REQUIRED ACTION: The response should consist of the records, reproduced exactly.

GIVEN DATA:
****************************************

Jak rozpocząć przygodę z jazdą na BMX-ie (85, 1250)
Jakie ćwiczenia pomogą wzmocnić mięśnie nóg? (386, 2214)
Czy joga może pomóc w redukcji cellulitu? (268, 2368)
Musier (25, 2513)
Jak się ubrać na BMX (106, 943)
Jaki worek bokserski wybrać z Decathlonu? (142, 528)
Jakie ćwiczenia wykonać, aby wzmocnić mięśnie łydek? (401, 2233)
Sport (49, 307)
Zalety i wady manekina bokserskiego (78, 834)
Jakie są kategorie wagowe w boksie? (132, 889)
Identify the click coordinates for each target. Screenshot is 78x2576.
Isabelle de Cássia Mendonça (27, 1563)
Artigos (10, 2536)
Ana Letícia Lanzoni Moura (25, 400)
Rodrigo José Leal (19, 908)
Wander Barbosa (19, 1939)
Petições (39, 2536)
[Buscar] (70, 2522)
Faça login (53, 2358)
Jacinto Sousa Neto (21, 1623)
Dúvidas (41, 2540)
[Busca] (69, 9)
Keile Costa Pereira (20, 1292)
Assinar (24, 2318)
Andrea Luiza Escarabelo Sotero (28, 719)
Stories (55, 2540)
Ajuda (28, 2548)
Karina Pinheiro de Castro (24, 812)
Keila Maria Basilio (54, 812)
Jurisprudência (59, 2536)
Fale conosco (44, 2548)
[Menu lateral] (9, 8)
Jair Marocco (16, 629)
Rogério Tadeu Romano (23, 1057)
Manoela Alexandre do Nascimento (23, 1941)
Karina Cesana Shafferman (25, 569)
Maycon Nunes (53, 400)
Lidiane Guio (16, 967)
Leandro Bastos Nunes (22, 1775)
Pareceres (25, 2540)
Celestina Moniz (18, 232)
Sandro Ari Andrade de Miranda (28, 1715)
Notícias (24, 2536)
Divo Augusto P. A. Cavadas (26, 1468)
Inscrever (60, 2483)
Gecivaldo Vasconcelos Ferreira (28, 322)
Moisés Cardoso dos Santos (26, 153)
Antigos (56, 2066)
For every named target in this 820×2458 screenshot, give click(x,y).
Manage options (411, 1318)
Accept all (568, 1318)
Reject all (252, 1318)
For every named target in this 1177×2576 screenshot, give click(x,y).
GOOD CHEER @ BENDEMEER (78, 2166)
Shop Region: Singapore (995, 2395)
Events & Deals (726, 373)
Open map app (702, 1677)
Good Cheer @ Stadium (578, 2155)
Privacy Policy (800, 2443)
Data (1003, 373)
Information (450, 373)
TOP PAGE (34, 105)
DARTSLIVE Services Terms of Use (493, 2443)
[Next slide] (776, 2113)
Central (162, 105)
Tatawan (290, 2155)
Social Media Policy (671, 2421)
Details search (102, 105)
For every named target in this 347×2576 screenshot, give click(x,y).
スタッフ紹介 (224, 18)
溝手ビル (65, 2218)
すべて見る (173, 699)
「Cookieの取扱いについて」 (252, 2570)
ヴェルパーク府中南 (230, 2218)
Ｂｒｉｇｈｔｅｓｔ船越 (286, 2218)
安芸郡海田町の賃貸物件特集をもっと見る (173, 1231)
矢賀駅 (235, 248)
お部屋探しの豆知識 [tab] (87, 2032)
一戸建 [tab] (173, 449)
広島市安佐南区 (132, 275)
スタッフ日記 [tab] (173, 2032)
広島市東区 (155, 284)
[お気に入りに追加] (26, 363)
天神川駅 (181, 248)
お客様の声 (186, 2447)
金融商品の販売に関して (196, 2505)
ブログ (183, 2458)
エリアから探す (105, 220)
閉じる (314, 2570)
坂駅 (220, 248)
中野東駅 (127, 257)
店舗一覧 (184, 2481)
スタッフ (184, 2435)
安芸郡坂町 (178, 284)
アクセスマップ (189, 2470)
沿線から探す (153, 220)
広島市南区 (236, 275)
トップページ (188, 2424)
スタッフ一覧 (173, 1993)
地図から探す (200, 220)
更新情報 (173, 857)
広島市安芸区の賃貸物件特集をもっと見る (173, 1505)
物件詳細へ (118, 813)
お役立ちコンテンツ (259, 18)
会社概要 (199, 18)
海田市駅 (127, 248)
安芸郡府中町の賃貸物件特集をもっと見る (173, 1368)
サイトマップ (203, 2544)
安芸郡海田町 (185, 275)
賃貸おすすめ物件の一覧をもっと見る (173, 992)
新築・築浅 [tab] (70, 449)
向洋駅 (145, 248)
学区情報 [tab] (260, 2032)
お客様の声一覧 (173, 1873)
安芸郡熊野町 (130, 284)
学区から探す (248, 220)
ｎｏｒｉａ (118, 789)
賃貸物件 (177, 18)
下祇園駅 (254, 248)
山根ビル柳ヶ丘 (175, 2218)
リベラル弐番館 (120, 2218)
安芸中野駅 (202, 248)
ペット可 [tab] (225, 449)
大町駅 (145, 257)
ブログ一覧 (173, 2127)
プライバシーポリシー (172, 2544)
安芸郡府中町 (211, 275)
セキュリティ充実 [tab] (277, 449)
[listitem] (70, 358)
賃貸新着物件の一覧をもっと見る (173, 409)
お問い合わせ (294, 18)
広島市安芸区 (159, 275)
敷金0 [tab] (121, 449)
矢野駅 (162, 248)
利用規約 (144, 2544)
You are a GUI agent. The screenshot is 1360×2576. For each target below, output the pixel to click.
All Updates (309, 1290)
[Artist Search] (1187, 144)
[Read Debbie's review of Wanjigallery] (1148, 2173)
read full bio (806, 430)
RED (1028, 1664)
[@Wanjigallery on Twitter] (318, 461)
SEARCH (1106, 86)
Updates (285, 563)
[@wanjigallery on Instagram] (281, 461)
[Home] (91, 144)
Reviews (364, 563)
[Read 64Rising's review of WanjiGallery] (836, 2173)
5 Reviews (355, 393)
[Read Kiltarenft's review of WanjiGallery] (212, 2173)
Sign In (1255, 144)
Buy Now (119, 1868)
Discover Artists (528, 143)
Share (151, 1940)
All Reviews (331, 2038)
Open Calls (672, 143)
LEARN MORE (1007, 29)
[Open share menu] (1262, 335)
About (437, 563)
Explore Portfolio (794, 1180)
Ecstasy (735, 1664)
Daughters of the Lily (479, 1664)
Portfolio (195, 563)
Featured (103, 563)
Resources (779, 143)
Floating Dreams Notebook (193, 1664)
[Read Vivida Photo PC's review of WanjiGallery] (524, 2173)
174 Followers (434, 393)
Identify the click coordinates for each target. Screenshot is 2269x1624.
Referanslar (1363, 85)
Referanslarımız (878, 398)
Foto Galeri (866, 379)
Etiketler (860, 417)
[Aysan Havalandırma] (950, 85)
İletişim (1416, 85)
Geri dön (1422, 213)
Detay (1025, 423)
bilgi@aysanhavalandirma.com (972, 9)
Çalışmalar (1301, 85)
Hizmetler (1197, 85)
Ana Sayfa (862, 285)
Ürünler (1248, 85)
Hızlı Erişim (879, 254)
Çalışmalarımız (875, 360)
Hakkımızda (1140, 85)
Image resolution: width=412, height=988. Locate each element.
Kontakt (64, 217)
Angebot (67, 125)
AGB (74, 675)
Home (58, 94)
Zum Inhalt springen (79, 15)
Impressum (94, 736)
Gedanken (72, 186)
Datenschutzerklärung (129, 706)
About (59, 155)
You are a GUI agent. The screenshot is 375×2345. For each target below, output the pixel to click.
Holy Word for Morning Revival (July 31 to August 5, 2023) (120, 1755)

****************************************

SOLUTION FOR THIS EXERCISE:
Jak rozpocząć przygodę z jazdą na BMX-ie (85, 1250)
Jakie ćwiczenia pomogą wzmocnić mięśnie nóg? (386, 2214)
Czy joga może pomóc w redukcji cellulitu? (268, 2368)
Musier (25, 2513)
Jak się ubrać na BMX (106, 943)
Jaki worek bokserski wybrać z Decathlonu? (142, 528)
Jakie ćwiczenia wykonać, aby wzmocnić mięśnie łydek? (401, 2233)
Sport (49, 307)
Zalety i wady manekina bokserskiego (78, 834)
Jakie są kategorie wagowe w boksie? (132, 889)
Identify the click coordinates for each target. Screenshot is 78x2576.
Isabelle de Cássia Mendonça (27, 1563)
Artigos (10, 2536)
Ana Letícia Lanzoni Moura (25, 400)
Rodrigo José Leal (19, 908)
Wander Barbosa (19, 1939)
Petições (39, 2536)
[Buscar] (70, 2522)
Faça login (53, 2358)
Jacinto Sousa Neto (21, 1623)
Dúvidas (41, 2540)
[Busca] (69, 9)
Keile Costa Pereira (20, 1292)
Assinar (24, 2318)
Andrea Luiza Escarabelo Sotero (28, 719)
Stories (55, 2540)
Ajuda (28, 2548)
Karina Pinheiro de Castro (24, 812)
Keila Maria Basilio (54, 812)
Jurisprudência (59, 2536)
Fale conosco (44, 2548)
[Menu lateral] (9, 8)
Jair Marocco (16, 629)
Rogério Tadeu Romano (23, 1057)
Manoela Alexandre do Nascimento (23, 1941)
Karina Cesana Shafferman (25, 569)
Maycon Nunes (53, 400)
Lidiane Guio (16, 967)
Leandro Bastos Nunes (22, 1775)
Pareceres (25, 2540)
Celestina Moniz (18, 232)
Sandro Ari Andrade de Miranda (28, 1715)
Notícias (24, 2536)
Divo Augusto P. A. Cavadas (26, 1468)
Inscrever (60, 2483)
Gecivaldo Vasconcelos Ferreira (28, 322)
Moisés Cardoso dos Santos (26, 153)
Antigos (56, 2066)
For every named target in this 820×2458 screenshot, give click(x,y).
Manage options (411, 1318)
Accept all (568, 1318)
Reject all (252, 1318)
For every named target in this 1177×2576 screenshot, give click(x,y).
GOOD CHEER @ BENDEMEER (78, 2166)
Shop Region: Singapore (995, 2395)
Events & Deals (726, 373)
Open map app (702, 1677)
Good Cheer @ Stadium (578, 2155)
Privacy Policy (800, 2443)
Data (1003, 373)
Information (450, 373)
TOP PAGE (34, 105)
DARTSLIVE Services Terms of Use (493, 2443)
[Next slide] (776, 2113)
Central (162, 105)
Tatawan (290, 2155)
Social Media Policy (671, 2421)
Details search (102, 105)
For every named target in this 347×2576 screenshot, give click(x,y).
スタッフ紹介 (224, 18)
溝手ビル (65, 2218)
すべて見る (173, 699)
「Cookieの取扱いについて」 (252, 2570)
ヴェルパーク府中南 (230, 2218)
Ｂｒｉｇｈｔｅｓｔ船越 (286, 2218)
安芸郡海田町の賃貸物件特集をもっと見る (173, 1231)
矢賀駅 (235, 248)
お部屋探しの豆知識 [tab] (87, 2032)
一戸建 [tab] (173, 449)
広島市安佐南区 (132, 275)
スタッフ日記 [tab] (173, 2032)
広島市東区 (155, 284)
[お気に入りに追加] (26, 363)
天神川駅 (181, 248)
お客様の声 (186, 2447)
金融商品の販売に関して (196, 2505)
ブログ (183, 2458)
エリアから探す (105, 220)
閉じる (314, 2570)
坂駅 (220, 248)
中野東駅 (127, 257)
店舗一覧 (184, 2481)
スタッフ (184, 2435)
安芸郡坂町 (178, 284)
アクセスマップ (189, 2470)
沿線から探す (153, 220)
広島市南区 (236, 275)
トップページ (188, 2424)
スタッフ一覧 (173, 1993)
地図から探す (200, 220)
更新情報 (173, 857)
広島市安芸区の賃貸物件特集をもっと見る (173, 1505)
物件詳細へ (118, 813)
お役立ちコンテンツ (259, 18)
会社概要 (199, 18)
海田市駅 (127, 248)
安芸郡府中町の賃貸物件特集をもっと見る (173, 1368)
サイトマップ (203, 2544)
安芸郡海田町 (185, 275)
賃貸おすすめ物件の一覧をもっと見る (173, 992)
新築・築浅 [tab] (70, 449)
向洋駅 (145, 248)
学区情報 [tab] (260, 2032)
お客様の声一覧 (173, 1873)
安芸郡熊野町 (130, 284)
学区から探す (248, 220)
ｎｏｒｉａ (118, 789)
賃貸物件 (177, 18)
下祇園駅 (254, 248)
山根ビル柳ヶ丘 (175, 2218)
リベラル弐番館 (120, 2218)
安芸中野駅 (202, 248)
ペット可 [tab] (225, 449)
大町駅 (145, 257)
ブログ一覧 (173, 2127)
プライバシーポリシー (172, 2544)
安芸郡府中町 (211, 275)
セキュリティ充実 [tab] (277, 449)
[listitem] (70, 358)
賃貸新着物件の一覧をもっと見る (173, 409)
お問い合わせ (294, 18)
広島市安芸区 (159, 275)
敷金0 [tab] (121, 449)
矢野駅 (162, 248)
利用規約 (144, 2544)
You are a GUI agent. The screenshot is 1360×2576. For each target below, output the pixel to click.
All Updates (309, 1290)
[Artist Search] (1187, 144)
[Read Debbie's review of Wanjigallery] (1148, 2173)
read full bio (806, 430)
RED (1028, 1664)
[@Wanjigallery on Twitter] (318, 461)
SEARCH (1106, 86)
Updates (285, 563)
[@wanjigallery on Instagram] (281, 461)
[Home] (91, 144)
Reviews (364, 563)
[Read 64Rising's review of WanjiGallery] (836, 2173)
5 Reviews (355, 393)
[Read Kiltarenft's review of WanjiGallery] (212, 2173)
Sign In (1255, 144)
Buy Now (119, 1868)
Discover Artists (528, 143)
Share (151, 1940)
All Reviews (331, 2038)
Open Calls (672, 143)
LEARN MORE (1007, 29)
[Open share menu] (1262, 335)
About (437, 563)
Explore Portfolio (794, 1180)
Ecstasy (735, 1664)
Daughters of the Lily (479, 1664)
Portfolio (195, 563)
Featured (103, 563)
Resources (779, 143)
Floating Dreams Notebook (193, 1664)
[Read Vivida Photo PC's review of WanjiGallery] (524, 2173)
174 Followers (434, 393)
Identify the click coordinates for each target. Screenshot is 2269x1624.
Referanslar (1363, 85)
Referanslarımız (878, 398)
Foto Galeri (866, 379)
Etiketler (860, 417)
[Aysan Havalandırma] (950, 85)
İletişim (1416, 85)
Geri dön (1422, 213)
Detay (1025, 423)
bilgi@aysanhavalandirma.com (972, 9)
Çalışmalar (1301, 85)
Hizmetler (1197, 85)
Ana Sayfa (862, 285)
Ürünler (1248, 85)
Hızlı Erişim (879, 254)
Çalışmalarımız (875, 360)
Hakkımızda (1140, 85)
Image resolution: width=412, height=988. Locate each element.
Kontakt (64, 217)
Angebot (67, 125)
AGB (74, 675)
Home (58, 94)
Zum Inhalt springen (79, 15)
Impressum (94, 736)
Gedanken (72, 186)
Datenschutzerklärung (129, 706)
About (59, 155)
You are a GUI agent. The screenshot is 375×2345. For each target below, output the pixel to click.
Holy Word for Morning Revival (July 31 to August 5, 2023) (120, 1755)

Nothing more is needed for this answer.